Stillwater News Press

Local News

July 12, 2012

UPDATE: Detective in Darrell Williams trial testifies victim identified him in photo

Testimony under way in suspended Oklahoma State athlete Darrell Williams' felony trial

STILLWATER, Okla. — A woman who accused suspended Oklahoma State basketball player Darrell Williams of assaulting her at a party picked the athlete from unlabeled photos and identified him as her attacker, a detective testified Thursday.

Williams, 22, is accused of sexually assaulting two women at a party in December 2010. Williams is on trial on four counts of rape by instrumentation and a count of sexual battery.

Two state witnesses testified in court Thursday morning about one of the women’s allegations and the investigation that followed.

Stillwater police Detective Jeff Watts, questioned by Assistant District Attorney Tyson Branyan, told the jury about investigating sexual crimes and the particulars of investigating the Williams case.

Watts said he interviewed one of the victims and a witness about four days after the party. Due to embarrassment or fear, it is not uncommon for a sexual assault victim to wait from several days to several years to report an assault, he said.

Watts said he interviewed one of the women who had gone to the party with the two victims was crying, shaking, tense and “not far from hysterical” when he interviewed her.
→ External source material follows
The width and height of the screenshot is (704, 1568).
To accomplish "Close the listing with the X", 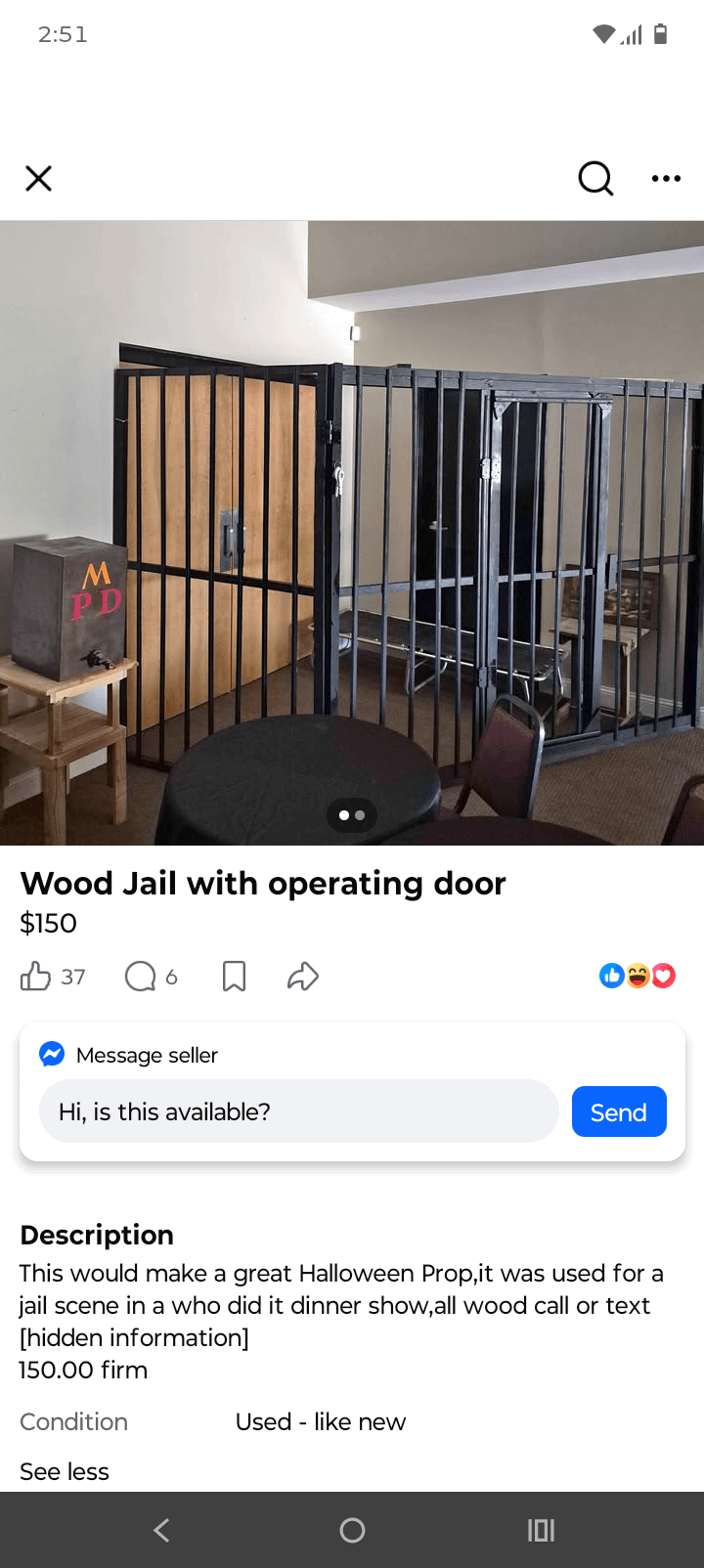I will click(x=38, y=178).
Watts also interviewed one of the women who made the allegations against Williams, he said. She was very sad, talking low and tired when he spoke with her, the detective said.
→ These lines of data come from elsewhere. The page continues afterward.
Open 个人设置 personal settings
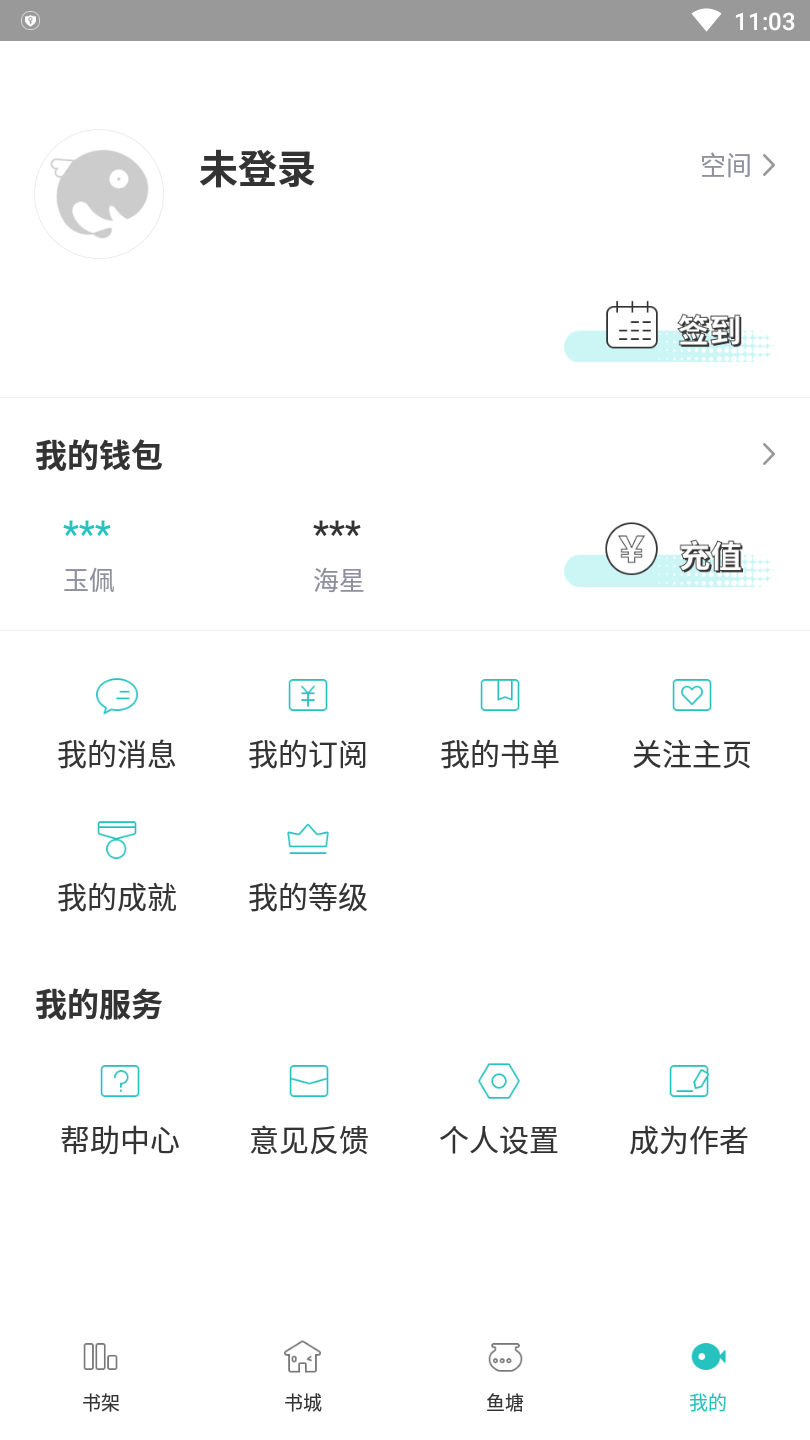 coord(499,1110)
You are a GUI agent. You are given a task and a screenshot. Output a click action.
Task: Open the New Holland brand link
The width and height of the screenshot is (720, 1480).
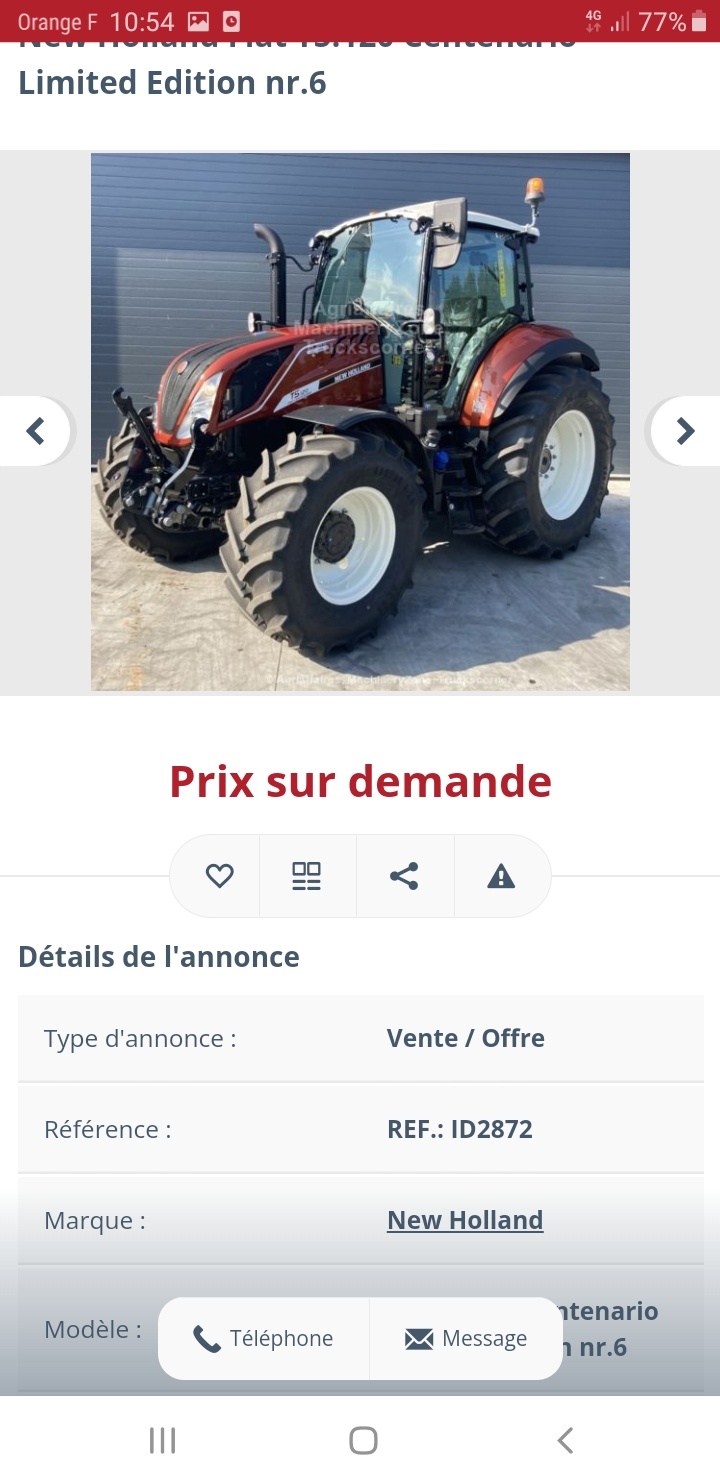(x=465, y=1220)
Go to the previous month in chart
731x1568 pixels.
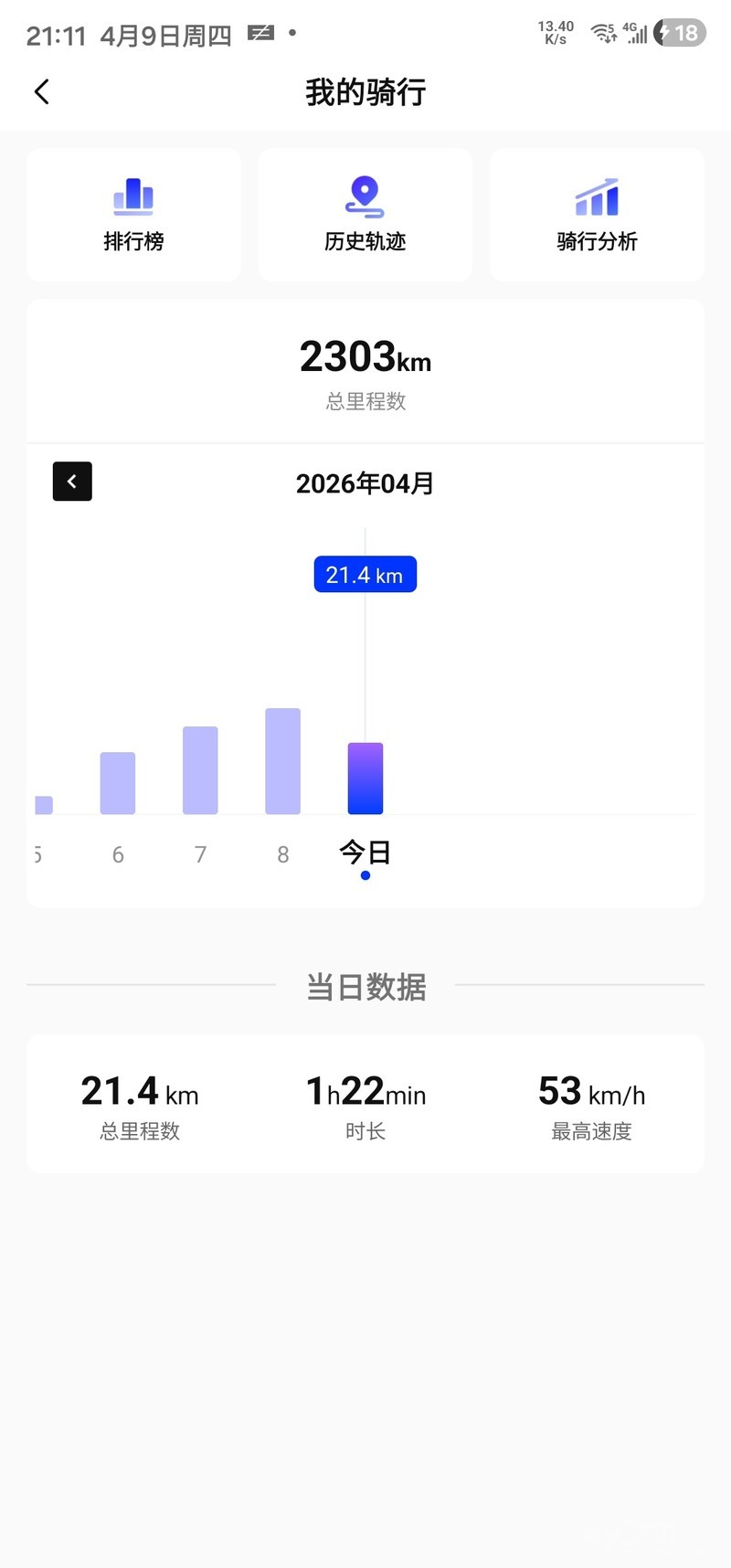tap(72, 482)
“She looked worn out,” Watts testified.

After interviewing the victim, Watts said, he had her view a photo of the OSU basketball team without any names and she immediately pointed to Williams at the upper left corner of the photo.
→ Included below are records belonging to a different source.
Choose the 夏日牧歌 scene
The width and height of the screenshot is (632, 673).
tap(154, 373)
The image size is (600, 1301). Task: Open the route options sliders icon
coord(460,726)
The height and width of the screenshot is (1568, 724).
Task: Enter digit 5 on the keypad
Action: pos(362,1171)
During cross examination by the defense attorney Cheryl Ramsey, Watts said he did not have the victim view individual photos of players’ faces out of uniform.

The state then called OSU senior Daniel Dixon to testify. During questioning by Assistant District Attorney Jill Tontz, Dixon said he recognized three OSU basketball players wearing similar orange and black OSU jump suits drinking alcohol punch, including Williams and former OSU player Marshall Moses. Dixon also said he smelled marijuana and saw a pipe being passed around in the basement where many players were, but did not see Williams smoking.

Dixon said he was an acquaintance of the victim and spoke with her once when she arrived at the party and again shortly before she left. He said during this second encounter she was in hysterics, sobbing and disheveled and spoke with him about what happened. At this point the defense objected and Dixon did not say what the victim told him.

Dixon also testified about the conditions of the party — the lighting, sound and layout. Dixon said although the basement and upper level of the home were not well lit, he could see everyone. Dixon also said there were several people he believed may have been basketball players dressed in identical OSU jump suits.

During opening statements, the defense indicated this would be significant to its case, contending the two women could have misidentified Williams at the dim, crowded party where many were wearing similar clothing.

During the state’s opening statements before witness testimony began Thursday morning, Tontz said the Rolling Stones put it well when they sang, “You can’t always get what you want,” contending that the athlete saw the two victims and violated them regardless of their will.